Dear Integral Meditators,
How can we integrate the practice of non-judgment into our life in a way that really makes a difference? The article below explores this theme…
In the spirit of the journey,
Recall a time when you were with a person with whom you did not feel judged. By not feeling judged I mean that you felt as if you were in a safe space with them. You could be who you were without being rejected; even if you felt who you were at that time was not particularly nice, or when you had judged yourself to be ‘bad’, ‘nasty’, ‘sad’, a ‘loser’ and so on….The non-judgmental space that this person created for you was warm, it felt like you were still appreciated and cared for even though you were imperfect, upset or afraid.
Once you have spent a little time remembering in this way, now see if you can create that safe, non-judgmental space for yourself in this moment. See if you can gently extend unconditional warmth and caring toward all parts of yourself, suspending all the normal judgments that you would normally instinctively impose upon yourself. This non-judgmental space has two qualities:
- Firstly, there is the detached quality of non-judgment, kind of like an objective, third person experience
- Secondly there is the friendliness, warmth and curiosity arising from paying attention to and being interested in yourself
These two qualities combine to create the warmth of non-judgmental-ness.

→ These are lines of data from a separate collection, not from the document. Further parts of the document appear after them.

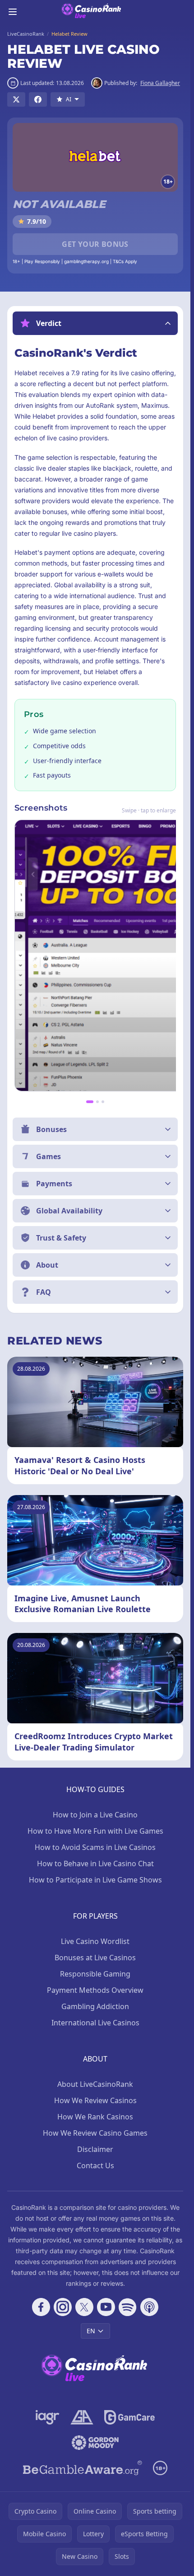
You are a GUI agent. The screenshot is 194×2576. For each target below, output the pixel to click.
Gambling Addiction (95, 2006)
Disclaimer (95, 2149)
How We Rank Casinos (95, 2117)
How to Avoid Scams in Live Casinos (95, 1847)
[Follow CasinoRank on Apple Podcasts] (149, 2307)
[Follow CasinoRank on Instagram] (63, 2307)
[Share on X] (16, 99)
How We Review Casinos (95, 2100)
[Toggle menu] (13, 12)
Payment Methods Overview (95, 1990)
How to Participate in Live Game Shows (95, 1880)
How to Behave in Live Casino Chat (95, 1863)
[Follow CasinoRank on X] (84, 2307)
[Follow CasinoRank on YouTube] (106, 2307)
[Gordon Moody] (95, 2442)
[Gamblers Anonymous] (81, 2417)
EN (91, 2330)
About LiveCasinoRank (95, 2084)
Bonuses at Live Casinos (95, 1958)
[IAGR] (48, 2417)
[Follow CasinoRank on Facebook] (41, 2307)
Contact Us (95, 2165)
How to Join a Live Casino (95, 1815)
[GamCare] (129, 2417)
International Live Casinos (95, 2023)
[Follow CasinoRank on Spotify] (128, 2307)
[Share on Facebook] (38, 99)
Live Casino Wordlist (95, 1941)
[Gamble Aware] (82, 2468)
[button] (95, 323)
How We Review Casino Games (95, 2133)
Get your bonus (95, 244)
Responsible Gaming (95, 1974)
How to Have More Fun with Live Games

In mindfulness, there is often a lot of emphasis placed upon the practice of non-judgment. When we do this, sometimes we mistake this to mean that we observe ourself or others with complete detachment, with the human warmth and curiosity removed. Good mindful non-judgment however asks that we retain our human sensitivity and vulnerability when practising non-judgment. It is this retention of warmth and humanity that gives mindful non-judgment much of its healing power, enabling it to act as a gently dynamic healing force in our relationship to ourself, other people and our world.
Not judging the judgment
When we first start to practice mindful non-judgment, we will often catch ourselves making judgments before we can ‘stop’ the value assessment being made. Our mind is often impulsive in this way. When this happens, rather than being discouraged, we can simply practice not-judging-the-fact-that-we-have-made-a-judgment (!) This ‘not judging the judgment’ is an important stage in nurturing our non-judgmental ability, letting it develop gradually its own time, without us feeling unnecessary pressure.
Why not try setting some time aside on a regular basis to:
- Create that warm, curious, aware space within yourself
- Practice non-judgment about yourself within that space and,
- Gradually extend that warm non-judgment to others in your life as you go about your day. If we can do it with ourself we will find we can do it with others more easily!